The Indians and Squaws are much improved in dress since they
have mixed more with Europeans. The men now generally wear
European clothes, hats, trowsers, long coats, &c but when they retire
to the woods to hunt they wear their own dress which is merely a shirt,
a sort of frock coat made of Blanket & fastened round their waist with
a belt. On their head they wear a hood or cap of coloured cloth bound
with some different colours & with two points sticking up at the top
like ears of some animal. I wish I could give you some idea of it [a tiny
diagram is included in the original]. This is the back & it falls over their neck like a cape. I cannot make any scratch. [Like] the front at the
points they have a little knot of ribbon & a tassel. On their legs they
wear leggings or stockings of coloured cloth tied at the ankles & knees,
on their feet moccasins of Deer skin. The squaws have not yet adopted
European dress except that they put up their long hair behind & some
of the educated girls wear stays. They wear a Bedgown of coloured cotton,
generally from it [ ] cotton or larger pattern & bright colours, petticoats
of green or purple cloth bound round with ribbon of different
colours in rows round the tail & often ornamented all round with silver
buckles or broaches put close together which look very pretty on the
dark cloth [a tiny diagram is included in the original] — that way. They
always wear a blanket for a cloak or shawl & go bareheaded, the stockings
& moccasins like the men.
They encamp in parties in the woods near settlements but are
always shy & never encamp in clearings. The men go out hunting &
leave their families at the encampment. If an Indian sees a Deer or Deer
track, he will follow it for 2 or three days together & do without food
all that time. He will go on & persevere till he hunts it down & kills it.

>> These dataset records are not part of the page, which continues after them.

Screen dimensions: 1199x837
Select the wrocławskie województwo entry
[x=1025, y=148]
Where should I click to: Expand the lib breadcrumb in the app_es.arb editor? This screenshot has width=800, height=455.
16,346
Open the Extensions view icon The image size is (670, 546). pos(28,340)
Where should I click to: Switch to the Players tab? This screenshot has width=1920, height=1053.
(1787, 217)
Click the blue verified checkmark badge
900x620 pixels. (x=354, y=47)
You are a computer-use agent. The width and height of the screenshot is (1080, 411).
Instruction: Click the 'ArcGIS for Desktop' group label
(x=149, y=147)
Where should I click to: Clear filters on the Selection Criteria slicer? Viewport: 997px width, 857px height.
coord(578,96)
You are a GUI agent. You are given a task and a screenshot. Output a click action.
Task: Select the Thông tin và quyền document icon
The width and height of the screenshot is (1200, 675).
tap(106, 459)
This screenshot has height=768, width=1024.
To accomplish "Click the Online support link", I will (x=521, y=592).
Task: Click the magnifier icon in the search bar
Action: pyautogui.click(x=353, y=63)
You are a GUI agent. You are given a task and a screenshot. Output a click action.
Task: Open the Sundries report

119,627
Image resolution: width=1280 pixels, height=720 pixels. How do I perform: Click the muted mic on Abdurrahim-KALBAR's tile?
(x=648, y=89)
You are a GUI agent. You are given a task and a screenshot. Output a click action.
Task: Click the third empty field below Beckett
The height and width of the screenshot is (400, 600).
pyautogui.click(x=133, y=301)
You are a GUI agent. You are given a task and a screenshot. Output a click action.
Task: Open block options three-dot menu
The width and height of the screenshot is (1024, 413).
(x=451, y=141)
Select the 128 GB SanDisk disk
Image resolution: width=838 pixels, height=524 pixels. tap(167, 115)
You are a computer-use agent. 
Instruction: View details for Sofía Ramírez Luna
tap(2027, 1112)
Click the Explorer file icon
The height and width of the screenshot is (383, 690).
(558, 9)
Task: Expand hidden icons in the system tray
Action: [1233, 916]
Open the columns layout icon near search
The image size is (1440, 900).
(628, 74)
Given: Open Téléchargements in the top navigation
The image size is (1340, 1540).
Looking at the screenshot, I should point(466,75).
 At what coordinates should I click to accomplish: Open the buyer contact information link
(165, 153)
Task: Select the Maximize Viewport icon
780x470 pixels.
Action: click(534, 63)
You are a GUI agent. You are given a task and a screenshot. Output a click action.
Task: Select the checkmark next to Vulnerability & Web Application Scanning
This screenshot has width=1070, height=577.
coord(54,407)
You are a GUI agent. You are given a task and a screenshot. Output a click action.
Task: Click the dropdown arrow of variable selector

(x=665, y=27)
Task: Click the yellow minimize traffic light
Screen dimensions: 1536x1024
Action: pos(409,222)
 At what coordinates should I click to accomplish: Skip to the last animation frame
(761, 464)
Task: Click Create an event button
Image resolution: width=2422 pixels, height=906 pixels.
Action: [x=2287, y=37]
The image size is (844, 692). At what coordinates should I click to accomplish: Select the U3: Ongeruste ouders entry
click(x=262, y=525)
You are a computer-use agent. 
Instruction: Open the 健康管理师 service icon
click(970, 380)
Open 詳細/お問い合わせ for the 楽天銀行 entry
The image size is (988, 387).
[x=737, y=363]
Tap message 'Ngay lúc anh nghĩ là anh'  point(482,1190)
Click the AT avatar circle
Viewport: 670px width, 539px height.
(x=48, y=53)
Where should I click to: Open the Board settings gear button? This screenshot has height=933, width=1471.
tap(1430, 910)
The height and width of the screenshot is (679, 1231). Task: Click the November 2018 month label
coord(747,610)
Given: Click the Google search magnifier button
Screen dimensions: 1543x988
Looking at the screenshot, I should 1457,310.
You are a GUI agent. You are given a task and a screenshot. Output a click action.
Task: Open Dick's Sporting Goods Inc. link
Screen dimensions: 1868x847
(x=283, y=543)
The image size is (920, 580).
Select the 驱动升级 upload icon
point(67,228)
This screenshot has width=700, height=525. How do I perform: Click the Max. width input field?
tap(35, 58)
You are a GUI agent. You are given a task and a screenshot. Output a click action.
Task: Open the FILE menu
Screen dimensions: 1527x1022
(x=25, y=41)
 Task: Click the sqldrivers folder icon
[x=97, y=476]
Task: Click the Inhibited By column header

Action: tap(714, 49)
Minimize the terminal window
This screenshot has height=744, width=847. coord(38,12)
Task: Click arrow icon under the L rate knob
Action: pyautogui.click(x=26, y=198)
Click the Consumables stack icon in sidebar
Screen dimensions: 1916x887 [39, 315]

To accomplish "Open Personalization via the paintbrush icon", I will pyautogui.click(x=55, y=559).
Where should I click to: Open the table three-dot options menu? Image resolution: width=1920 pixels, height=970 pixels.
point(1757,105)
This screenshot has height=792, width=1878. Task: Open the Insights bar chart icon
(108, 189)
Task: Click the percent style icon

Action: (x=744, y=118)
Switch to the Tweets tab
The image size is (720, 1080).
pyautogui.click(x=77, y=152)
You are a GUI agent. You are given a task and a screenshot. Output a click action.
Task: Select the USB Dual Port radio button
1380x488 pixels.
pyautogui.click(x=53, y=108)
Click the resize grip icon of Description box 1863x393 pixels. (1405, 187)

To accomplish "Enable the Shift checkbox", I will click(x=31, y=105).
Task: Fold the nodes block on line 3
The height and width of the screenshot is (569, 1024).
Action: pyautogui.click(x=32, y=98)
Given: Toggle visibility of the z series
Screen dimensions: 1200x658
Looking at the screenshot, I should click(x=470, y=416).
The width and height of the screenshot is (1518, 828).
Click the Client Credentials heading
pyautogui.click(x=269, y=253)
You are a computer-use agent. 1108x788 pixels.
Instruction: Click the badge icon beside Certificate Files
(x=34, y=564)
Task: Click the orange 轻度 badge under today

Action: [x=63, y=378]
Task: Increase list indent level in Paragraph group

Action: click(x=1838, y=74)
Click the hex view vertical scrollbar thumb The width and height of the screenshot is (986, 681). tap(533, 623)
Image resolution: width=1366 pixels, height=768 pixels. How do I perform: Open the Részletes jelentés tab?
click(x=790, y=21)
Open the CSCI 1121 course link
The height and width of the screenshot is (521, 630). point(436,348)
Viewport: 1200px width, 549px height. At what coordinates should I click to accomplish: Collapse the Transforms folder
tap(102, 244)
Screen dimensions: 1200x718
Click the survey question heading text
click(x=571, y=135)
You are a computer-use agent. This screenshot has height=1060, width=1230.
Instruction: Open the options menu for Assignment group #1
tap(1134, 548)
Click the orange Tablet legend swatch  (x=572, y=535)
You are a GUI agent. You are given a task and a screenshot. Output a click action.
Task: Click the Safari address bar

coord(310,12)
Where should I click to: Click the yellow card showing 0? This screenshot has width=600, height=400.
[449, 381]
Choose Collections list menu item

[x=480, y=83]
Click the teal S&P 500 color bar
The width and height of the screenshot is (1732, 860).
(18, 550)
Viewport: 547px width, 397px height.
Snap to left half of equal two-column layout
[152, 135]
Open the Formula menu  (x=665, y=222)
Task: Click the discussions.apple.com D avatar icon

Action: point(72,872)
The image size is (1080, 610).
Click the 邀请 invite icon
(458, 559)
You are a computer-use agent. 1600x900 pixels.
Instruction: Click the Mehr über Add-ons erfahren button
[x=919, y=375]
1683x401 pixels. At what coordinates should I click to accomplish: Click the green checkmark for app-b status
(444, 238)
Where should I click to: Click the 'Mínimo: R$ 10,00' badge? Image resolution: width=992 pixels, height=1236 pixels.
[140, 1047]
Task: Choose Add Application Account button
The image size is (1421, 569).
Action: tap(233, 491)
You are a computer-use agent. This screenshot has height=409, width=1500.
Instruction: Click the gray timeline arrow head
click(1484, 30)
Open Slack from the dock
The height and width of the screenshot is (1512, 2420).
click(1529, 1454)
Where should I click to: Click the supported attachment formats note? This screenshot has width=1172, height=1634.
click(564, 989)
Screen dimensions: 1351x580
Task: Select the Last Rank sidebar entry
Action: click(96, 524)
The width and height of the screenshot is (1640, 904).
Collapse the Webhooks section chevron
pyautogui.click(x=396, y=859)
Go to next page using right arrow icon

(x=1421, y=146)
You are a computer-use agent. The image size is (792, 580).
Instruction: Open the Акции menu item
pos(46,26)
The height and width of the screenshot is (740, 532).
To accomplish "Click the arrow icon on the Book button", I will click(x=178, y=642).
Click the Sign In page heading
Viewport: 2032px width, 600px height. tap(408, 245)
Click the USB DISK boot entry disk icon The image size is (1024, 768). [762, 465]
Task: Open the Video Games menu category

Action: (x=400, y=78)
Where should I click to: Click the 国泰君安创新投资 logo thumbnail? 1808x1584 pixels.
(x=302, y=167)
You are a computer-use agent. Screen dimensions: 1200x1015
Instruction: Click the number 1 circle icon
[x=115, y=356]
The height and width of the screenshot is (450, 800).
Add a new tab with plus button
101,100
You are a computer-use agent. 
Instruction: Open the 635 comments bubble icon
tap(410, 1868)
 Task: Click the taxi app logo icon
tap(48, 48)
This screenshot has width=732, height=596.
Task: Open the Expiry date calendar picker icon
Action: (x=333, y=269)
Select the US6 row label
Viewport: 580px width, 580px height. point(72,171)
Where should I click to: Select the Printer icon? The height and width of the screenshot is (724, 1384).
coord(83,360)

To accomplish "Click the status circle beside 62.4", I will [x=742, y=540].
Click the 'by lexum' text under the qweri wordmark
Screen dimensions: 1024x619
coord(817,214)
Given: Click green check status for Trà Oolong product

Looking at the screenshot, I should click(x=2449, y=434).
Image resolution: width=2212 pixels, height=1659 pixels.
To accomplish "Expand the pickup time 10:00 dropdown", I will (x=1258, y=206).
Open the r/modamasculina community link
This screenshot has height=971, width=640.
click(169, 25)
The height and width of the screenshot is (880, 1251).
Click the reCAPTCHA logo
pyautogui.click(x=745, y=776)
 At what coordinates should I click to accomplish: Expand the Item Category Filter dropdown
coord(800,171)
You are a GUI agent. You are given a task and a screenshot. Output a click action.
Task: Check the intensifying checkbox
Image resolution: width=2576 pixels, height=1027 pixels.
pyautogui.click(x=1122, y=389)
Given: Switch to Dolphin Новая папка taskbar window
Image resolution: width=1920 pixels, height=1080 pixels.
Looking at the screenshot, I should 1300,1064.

Then he opens it, takes out its entrails & eats them raw, he is so hungry
& exhausted. He then returns home marking the road as he goes along
by breaking twigs or other little signs which he tells his Squaw & she
sets out & follows his marks. She knows his from all others & will not
touch a deer sh'd she see it on her path till she comes to the place he described where he had left his Deer concealed in a safe manner. She
then ties it up with bands of Basswood bark & fastens it on her back
by a band round it & round her forehead. In this manner they carry
immense loads, 100 lbs or 150 lbs. The Squaws always carry burdens as
the Indians think it beneath them.
In summer they don't always make wigwams but turn their canoes
bottom upwards & sleep under it.
They light their fires very expeditiously. They always carry about
with them a store of dry cedar bark & spunk which is knots of maple
become quite rotten. It grows dry, light & spongy & is used as tinder.
When they want to light a fire they powder some dry cedar bark & mix
a little gunpowder with it. They put a bit of spunk along with this which
has been set on fire with a spark from a flint. They then whirl it round
& round when the gunpowder explodes & the cedar bark takes fire &
blazes instantly. If they are in a great hurry for a fire they find out a dry
rotten stump & log of which there are plenty everywhere in the woods.
Into this they fire their gun, then pile up dry sticks & have a fire directly.